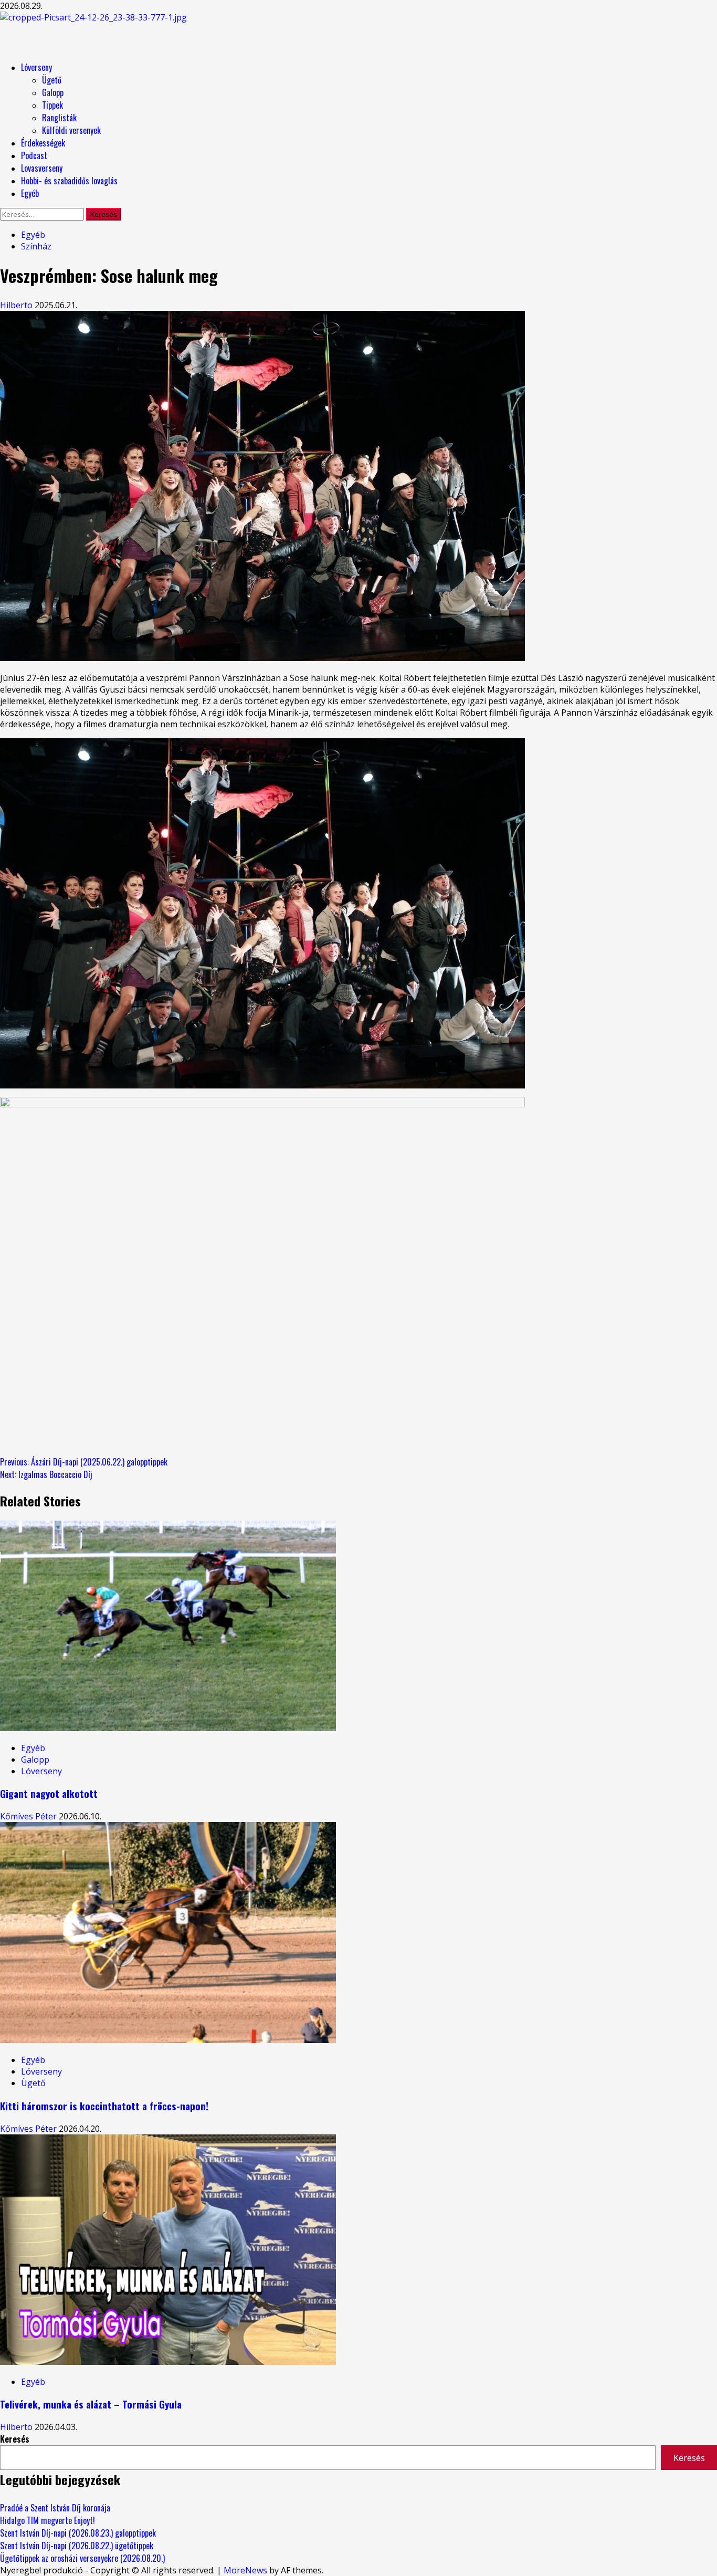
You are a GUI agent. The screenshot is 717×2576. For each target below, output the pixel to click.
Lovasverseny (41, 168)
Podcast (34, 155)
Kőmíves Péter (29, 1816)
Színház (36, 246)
=-=-=-=-=
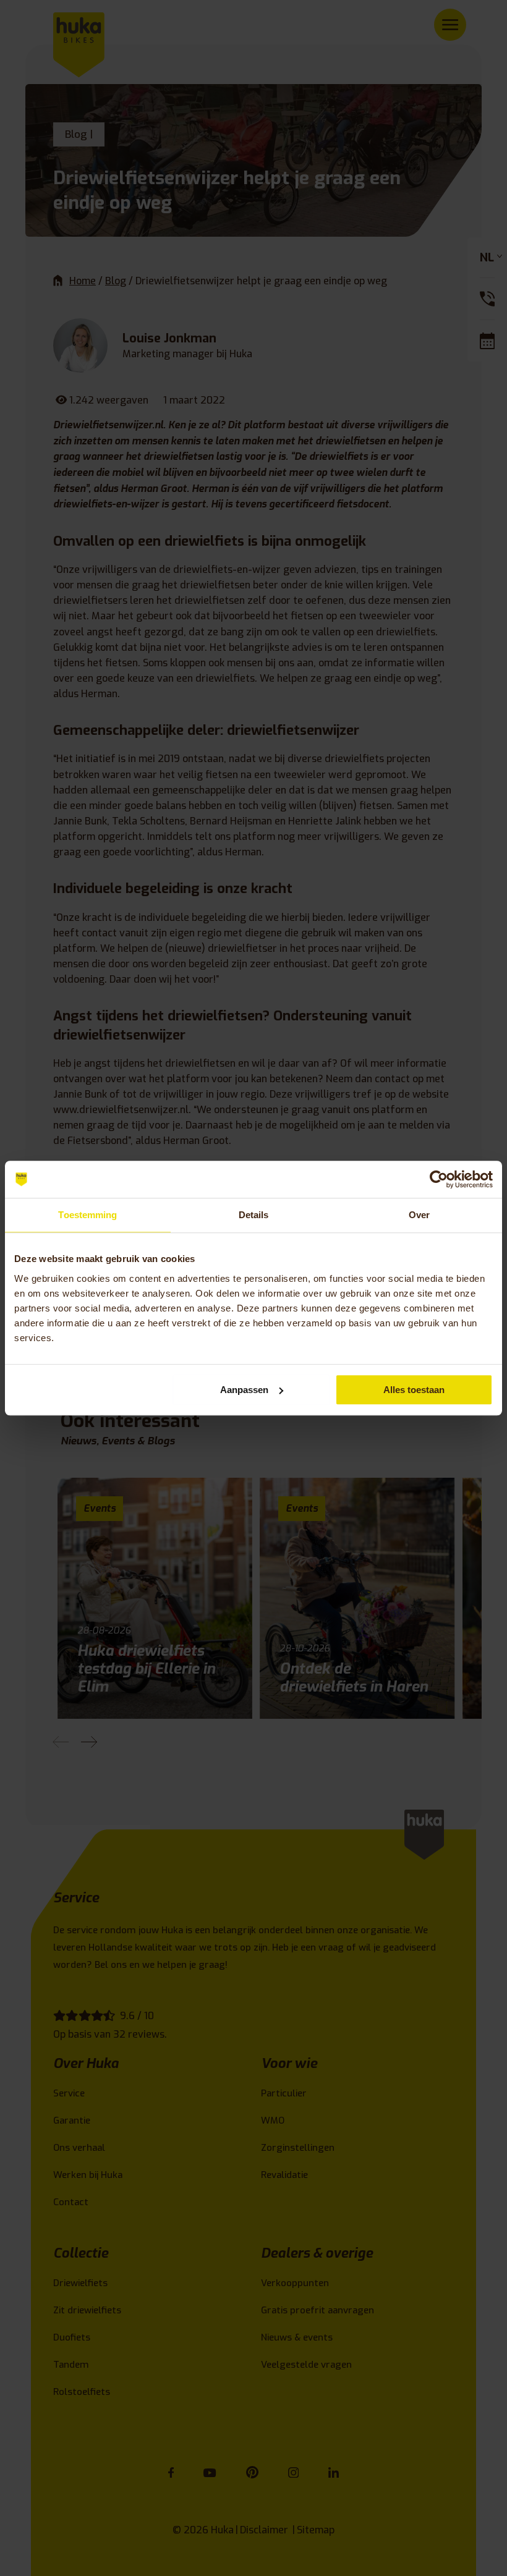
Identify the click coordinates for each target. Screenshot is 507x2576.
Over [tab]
=-=-=-=-=
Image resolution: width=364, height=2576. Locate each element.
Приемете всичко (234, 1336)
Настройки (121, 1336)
=-=-=-=-=
▶ [Problem statement]
Which lines in the records above contain the word "target"? Return each of them.

▶ [Expected answer]
You are a GUI agent. The screenshot is 717×2576. For each target below, output the pixel to click.
Identify the click coordinates for each target. Screenshot is 507x2576.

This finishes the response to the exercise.